BLACK EXECS: STILL HITTING A GLASS CEILING
In March, 1988, BUSINESS WEEK published a cover story that detailed the progress of black Americans and their hard-won movement into the corporate mainstream. Besides detailing African Americans' rising income and employment prospects, the story matter-of-factly predicted the appointment of the first black CEO of a major U.S. company within a decade. Ten years later, America is still waiting.
While the thought of being lauded as the corporate equivalent of Jackie Robinson seems distasteful to many black managers, the ascension of the first black CEO of a major U.S. corporation will still be as important a "first" as Robinson's triumphs on the baseball field or Roman Catholic John F. Kennedy's winning of the White House. Business success, like politics or baseball, is a reflection of American aspirations.
The good news is that African Americans have made significant progress in Corporate America over the past decade, especially in the second and third tiers of management. A few, such as American Express President Kenneth I. Chenault (page 60), are bona fide stars. It's no longer unusual to encounter black vice-presidents at a wide range of businesses, and senior line managers long ago shed the stereotypical staff jobs that the early ranks of black execs seemed stuck with. Most important, the number of black MBAs has soared. That growing pool of African American talent provides fresh hope that a black CEO won't be an anomaly in a few years.
But for now, the limits to black corporate success appear to mirror the experience of women. The federal Glass Ceiling Commission's 1995 survey of senior-level male managers in major companies found only 0.6% of them to be African American. So the Franklin D. Raineses of the world (he is to become chief executive of Fannie Mae on Jan. 1) are even rarer than the Jill E. Barads (she is CEO of Mattel Inc.). And most senior black executives would have faced better odds pursuing a top job in academia, government, or at a nonprofit than at the largest U.S. public companies.

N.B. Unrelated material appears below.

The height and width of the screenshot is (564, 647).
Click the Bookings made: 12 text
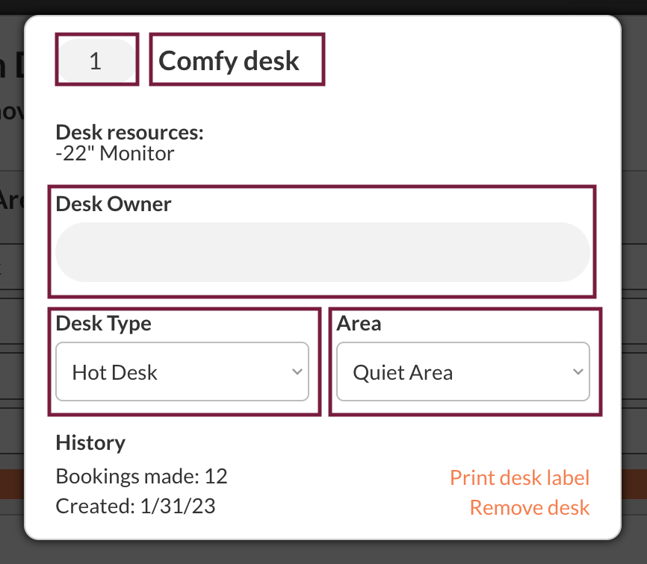pyautogui.click(x=141, y=476)
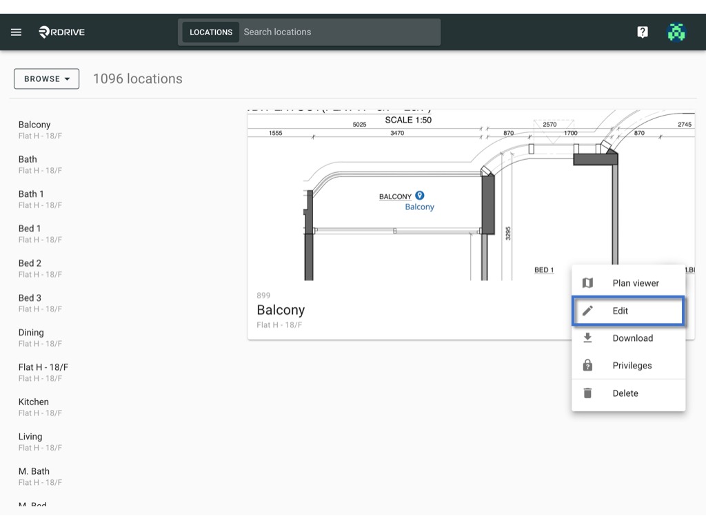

So what, then, is keeping blacks out of the corporate driver's seat? Traditionally, it has been the lack of tenure in senior line-management jobs. But that has certainly changed as a growing number of black execs have finally gained the 20 years of industry experience generally considered de rigueur for CEOs at many established companies.
In fact, though many managers are loath to say it, discrimination can't be ruled out as one of the reasons behind blacks' slow progress. A new National Bureau of Economic Research study, for instance, found that black entrepreneurs are twice as likely to be denied loans from banks than whites, even when they are equally creditworthy. The awarding of the CEO's chair in corporate boardrooms may also be less likely to be offered to people of color. Whatever the reason, the glass ceiling still appears to be with us--only higher.